Wednesday, July 16, 2014

Dunne and the GCSB

Peter Dunne isn't happy with the GCSB:

In a speech in Wellington last night, the United Future leader accused the Government Communications Security Bureau's director Ian Fletcher of trying to make Government decisions.

Mr Dunne said the first pillar Mr Fletcher laid out recently - that the agency should be "effective at defending the Government's own critical information against sophisticated cyber espionage, and against disruption from any source" - was a reasonable assumption.

But he had problems with Mr Fletcher's comments that the GCSB should be "conducting sophisticated intelligence activities against any legitimate target, no matter how hard", and that it should also be "a potent and effective contributor to military capability".

"With respect, I say to the director those are not his calls to make," Mr Dunne said.


The GCSB's credibility had been damaged by last year's disclosure that it may have spied illegally on 88 New Zealanders and it was up to the Government to decide what is a "legitimate target" and how the agency may contribute to military capability, Mr Dunne said.

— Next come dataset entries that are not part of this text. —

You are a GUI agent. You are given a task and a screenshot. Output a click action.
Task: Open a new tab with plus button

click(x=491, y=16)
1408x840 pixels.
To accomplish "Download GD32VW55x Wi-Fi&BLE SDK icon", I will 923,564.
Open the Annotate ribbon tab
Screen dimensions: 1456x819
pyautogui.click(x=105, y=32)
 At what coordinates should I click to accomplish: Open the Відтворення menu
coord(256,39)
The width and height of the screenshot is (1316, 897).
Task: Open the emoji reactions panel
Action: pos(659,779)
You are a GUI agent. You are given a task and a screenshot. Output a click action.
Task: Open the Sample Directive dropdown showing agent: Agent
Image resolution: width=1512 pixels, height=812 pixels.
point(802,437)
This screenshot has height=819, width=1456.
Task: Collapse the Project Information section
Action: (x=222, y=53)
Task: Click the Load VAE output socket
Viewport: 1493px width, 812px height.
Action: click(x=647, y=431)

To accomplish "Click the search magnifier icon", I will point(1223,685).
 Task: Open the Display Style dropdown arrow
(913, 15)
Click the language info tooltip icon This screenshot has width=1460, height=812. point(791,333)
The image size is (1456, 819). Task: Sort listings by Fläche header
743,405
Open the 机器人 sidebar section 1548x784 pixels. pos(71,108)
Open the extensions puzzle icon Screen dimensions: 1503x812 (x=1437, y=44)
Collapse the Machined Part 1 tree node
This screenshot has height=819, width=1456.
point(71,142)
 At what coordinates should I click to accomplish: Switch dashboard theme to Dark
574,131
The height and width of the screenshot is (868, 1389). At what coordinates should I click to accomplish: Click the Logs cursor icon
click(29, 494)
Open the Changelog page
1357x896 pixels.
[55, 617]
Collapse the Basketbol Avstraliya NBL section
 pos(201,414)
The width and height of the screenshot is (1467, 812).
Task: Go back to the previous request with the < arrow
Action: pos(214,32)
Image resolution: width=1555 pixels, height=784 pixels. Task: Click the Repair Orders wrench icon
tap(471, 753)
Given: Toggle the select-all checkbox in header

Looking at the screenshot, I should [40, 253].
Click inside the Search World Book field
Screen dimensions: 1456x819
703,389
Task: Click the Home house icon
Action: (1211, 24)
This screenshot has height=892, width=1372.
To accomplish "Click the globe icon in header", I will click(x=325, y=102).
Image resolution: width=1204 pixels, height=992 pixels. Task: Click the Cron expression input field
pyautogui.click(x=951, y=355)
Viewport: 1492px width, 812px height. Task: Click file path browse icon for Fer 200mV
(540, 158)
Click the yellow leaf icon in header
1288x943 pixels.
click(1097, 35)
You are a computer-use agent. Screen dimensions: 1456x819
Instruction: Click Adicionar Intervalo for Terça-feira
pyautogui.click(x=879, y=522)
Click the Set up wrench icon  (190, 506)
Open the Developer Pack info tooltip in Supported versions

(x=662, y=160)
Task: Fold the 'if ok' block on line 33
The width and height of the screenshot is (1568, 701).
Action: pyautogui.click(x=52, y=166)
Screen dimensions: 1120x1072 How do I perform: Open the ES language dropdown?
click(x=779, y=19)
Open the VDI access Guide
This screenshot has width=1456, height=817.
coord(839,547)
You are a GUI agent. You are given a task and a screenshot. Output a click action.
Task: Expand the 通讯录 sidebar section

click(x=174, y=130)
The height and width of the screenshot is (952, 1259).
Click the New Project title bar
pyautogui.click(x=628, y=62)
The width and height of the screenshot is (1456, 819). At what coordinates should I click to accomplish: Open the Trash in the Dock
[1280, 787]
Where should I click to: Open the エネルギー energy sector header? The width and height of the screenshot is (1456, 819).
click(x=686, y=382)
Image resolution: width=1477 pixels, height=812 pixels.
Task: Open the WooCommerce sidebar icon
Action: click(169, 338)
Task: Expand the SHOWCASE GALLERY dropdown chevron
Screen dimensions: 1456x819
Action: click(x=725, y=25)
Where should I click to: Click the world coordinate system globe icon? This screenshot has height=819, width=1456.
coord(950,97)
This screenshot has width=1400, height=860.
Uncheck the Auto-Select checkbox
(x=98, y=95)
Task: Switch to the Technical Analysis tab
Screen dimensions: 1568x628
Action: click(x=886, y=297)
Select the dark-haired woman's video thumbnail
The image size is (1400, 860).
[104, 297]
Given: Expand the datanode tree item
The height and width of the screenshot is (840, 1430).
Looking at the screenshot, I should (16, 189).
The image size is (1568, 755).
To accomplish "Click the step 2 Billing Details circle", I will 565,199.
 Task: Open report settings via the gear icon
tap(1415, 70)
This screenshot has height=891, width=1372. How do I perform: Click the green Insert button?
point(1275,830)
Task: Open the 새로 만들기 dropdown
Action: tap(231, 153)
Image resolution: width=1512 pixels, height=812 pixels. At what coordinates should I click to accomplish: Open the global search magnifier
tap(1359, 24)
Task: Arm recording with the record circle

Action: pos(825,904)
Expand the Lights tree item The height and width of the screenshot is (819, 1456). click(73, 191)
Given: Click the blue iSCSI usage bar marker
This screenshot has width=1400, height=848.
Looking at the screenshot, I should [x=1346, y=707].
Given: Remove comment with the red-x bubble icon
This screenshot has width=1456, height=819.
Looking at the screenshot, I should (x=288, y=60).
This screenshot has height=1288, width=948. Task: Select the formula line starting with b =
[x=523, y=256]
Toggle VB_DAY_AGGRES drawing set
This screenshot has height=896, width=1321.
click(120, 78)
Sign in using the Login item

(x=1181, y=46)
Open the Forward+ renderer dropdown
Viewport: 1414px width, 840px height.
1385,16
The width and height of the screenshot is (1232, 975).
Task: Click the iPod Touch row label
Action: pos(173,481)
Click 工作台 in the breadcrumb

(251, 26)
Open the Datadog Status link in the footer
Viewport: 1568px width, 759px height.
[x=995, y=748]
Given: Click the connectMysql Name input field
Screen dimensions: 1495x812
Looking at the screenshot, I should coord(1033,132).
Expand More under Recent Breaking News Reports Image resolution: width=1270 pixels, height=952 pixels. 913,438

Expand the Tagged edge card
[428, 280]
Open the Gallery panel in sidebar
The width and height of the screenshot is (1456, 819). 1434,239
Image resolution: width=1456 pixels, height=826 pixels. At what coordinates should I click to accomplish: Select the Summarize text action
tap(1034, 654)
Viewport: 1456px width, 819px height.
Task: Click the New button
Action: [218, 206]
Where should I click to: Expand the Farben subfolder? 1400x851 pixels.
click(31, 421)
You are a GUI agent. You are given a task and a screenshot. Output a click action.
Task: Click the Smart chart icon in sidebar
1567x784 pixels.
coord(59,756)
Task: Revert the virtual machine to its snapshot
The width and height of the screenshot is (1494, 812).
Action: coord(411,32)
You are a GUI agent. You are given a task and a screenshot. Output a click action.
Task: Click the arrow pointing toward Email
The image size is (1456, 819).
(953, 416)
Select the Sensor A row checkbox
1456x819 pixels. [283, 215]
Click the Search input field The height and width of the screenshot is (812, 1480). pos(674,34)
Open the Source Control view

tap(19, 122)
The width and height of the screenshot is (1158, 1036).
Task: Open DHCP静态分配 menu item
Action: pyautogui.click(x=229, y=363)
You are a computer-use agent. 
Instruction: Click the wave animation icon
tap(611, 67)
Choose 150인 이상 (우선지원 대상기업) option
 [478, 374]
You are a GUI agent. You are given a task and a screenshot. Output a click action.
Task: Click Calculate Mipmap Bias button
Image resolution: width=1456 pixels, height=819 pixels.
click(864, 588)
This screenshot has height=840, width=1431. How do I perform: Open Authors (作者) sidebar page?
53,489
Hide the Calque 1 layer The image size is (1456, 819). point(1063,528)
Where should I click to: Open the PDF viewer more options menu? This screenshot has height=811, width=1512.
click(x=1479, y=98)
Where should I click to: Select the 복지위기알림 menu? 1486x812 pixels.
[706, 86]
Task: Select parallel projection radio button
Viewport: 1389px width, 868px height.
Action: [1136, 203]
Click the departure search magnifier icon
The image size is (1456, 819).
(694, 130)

"And as they are Government decisions, they should be formally conveyed by the minister to at least the intelligence and security committee and arguably the whole parliament, and then the GCSB required to report upon them," he said.

Dunne is completely right about the proper separation of powers: the GCSB is supposed to work for us, and that means it should follow priorities set by statute and their Minister. However, arguably they are: sections 8A - 8C of the GCSB Act define the functions of the Bureau as Information assurance and cybersecurity, (foreign) Intelligence gathering and analysis, and Co-operation with other entities to facilitate their functions (including the Defence Force). Peter Dunne voted for that legislation - indeed, his vote was the one that allowed it to be passed. If, like me, he thinks that the GCSB shouldn't have any role beyond securng the government's computers, then perhaps he shouldn't have voted for it?

And cheap-shots aside: I look forward to Dunne supporting legislation to gut the GCSB and eliminate its intelligence and defence support functions. Those functions have no place in a democratic society, and the sooner we cut the spies down to size, the safer we'll all be.